So that title is the purpose of this blog. There are sooo many things I want to remember about these awesome years my kids live at home, and I want a place to store them, since I definitely have put my scrapbooking hobby on the back burner (read I haven’t scrapbooked since Ava’s newborn pics in 2006). Also, I am obsessed with nutrition and fitness information as it constantly changes. We as a species can learn how to perfect our machines to run at optimal performance which is a life long process . I also LOVE LOVE self help books on mothering and wifering (not sure if that’s a word ;P) So to start I am going to list some of my favorite quotes from THE MOST AMAZING book I just finished reading, TWICE, in one weekend. 🙂
P.S. I recommend this book to anyone, parent or soon-to-be parent!! However, if you are a democrat hater or easily offended, pass it up!
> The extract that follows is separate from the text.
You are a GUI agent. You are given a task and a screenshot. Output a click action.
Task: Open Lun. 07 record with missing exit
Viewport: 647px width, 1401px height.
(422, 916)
The book is called INSTINCTIVE PARENTING by Ada Calhoun. She is an editor for a big online blog site called babble.com. She talks about raising her son in NYC and tricks/ideas/perspectives she has learned in her 3 years of being a mama. ( I know I have been a mom a lot longer than 3 years, but her book is basically everything I think about parenting (minus the non christian factor) that I’ve just been to chicken to say out loud!
On making your kid(s) share and how some parents say their child doesn’t “feel” like sharing whatever they brought out today:
“What’s that saying, “Feelings aren’t facts”? That’s kind of handy. It’s not denying your kids’ feelings or disempowering them to insist that they share or say please. And sure, some days kids really don’t feel like sharing. And on those days, they can do what we do as grown-ups when we need to take a break from polite society: stay home….”
On trusting your pediatrician
“Everytime I am confronted with one of these researcher-parents, I wonder whatever happened to just doing things when your pediatrician said to? GOOD doctors have read all the research, or they’ve been in touch with the AAP advisory board, whose members definitely have read them all, and unlike us, they have zillions of years of education that lets them actually understand these studies and put them in context. (bold added by me) To believe there is a vast medical-industrial conspiracy working overtime to make you do something that’s bad for your kid is the height of narcissism. If you don’t trust your pediatrician on the simple matter of when to start feeding your kid rice cereal, I wanted to ask this no-solids food mother, why don’t you just find another doctor?”
This made me smile sooo much!! Most of the time I just kind of nod politely and agree in conversation with people who try to come up with their own medical diagnosis, and treatments ( I mean serious stuff not whether your kid is teething or has a cold)…..ummmm where’s your doctorate…..don’t have one….
On staying home vs working. Ada knew a doctor who conducted a study on working vs SAHM moms. Here are some of her conclusions.
“You still end up with people seeing mother care as the gold standard and everything else as being lesser, whether that’s care by the father or something else. In my own study we had 1,200 families and there were some pretty awful full-time moms among them! The truth is, it depends. Who are we talking about? What mother? What family? What child? That’s why I don’t think there’s a lot to be said for generalizing. People say to me ‘What kind of care is the best for a baby?’ And really the best I can do is to give certain indicators of high-quality care. It just depends.”
I think if you have the means, stay at home with your kids. ESP in the preschool years and I’ve heard from mom’s with grown kids that when your kids are teens you want to be there every second you can. BUT if staying at home means your kids are going to veg in front of the t.v. all day or you’re going to be frustrated constantly and scream at them over everylittlething, then PLEASE go on a search and find your big girl panties, put them on, and change your attitude to love where God put you or go get a job, and let someone else stimulate and love on your kid so you’ll both be happy. Bottom line, whatever life scenario makes you the best mom while honoring God and nurturing your kids, go for it. There should be no condemnation for moms who are home or who choose to/have to work!
On natural/epidural/csection/birth at home/birth in a hospital/birth in field 😉
One of Ada’s bloggers wrote this on the birth experience:
” If I’ve learned anything in ten years of motherhood, it’s that the way our children are brought into the world means very little for how they live in the world.”
Some women put WAY TOO MUCH emphasis on how their kids get here and whether or not they “bond” instantly or how horrible the first few weeks are. I know that many women have had traumatic birth experiences, or have adopted at later ages and have great bonds with their kids!!! Stop looking back and enjoy your kids for WHO they are not HOW they became yours!
*Side note: I only had one “normal” birth as far as bonding goes. My first went to live with another family the first two weeks of his life over which time I thought I’d never see him again (more on that in a later post), my second was in the NICU for 3 days, and my third was my only room-in, come home with me baby. Yet, I feel equally bonded to ALL 3 of them! Every Mom should be PROUD of having gone through one of the most painful processes in life to obtain a child: adoption (which I have heard is super emotionally taxing) or birth, just leave it at that. Be proud of yourself for doing it, disregard the details 🙂
This will probably be my only post ever on parenting since I don’t really like get on my soapbox in public. Thanks for reading!!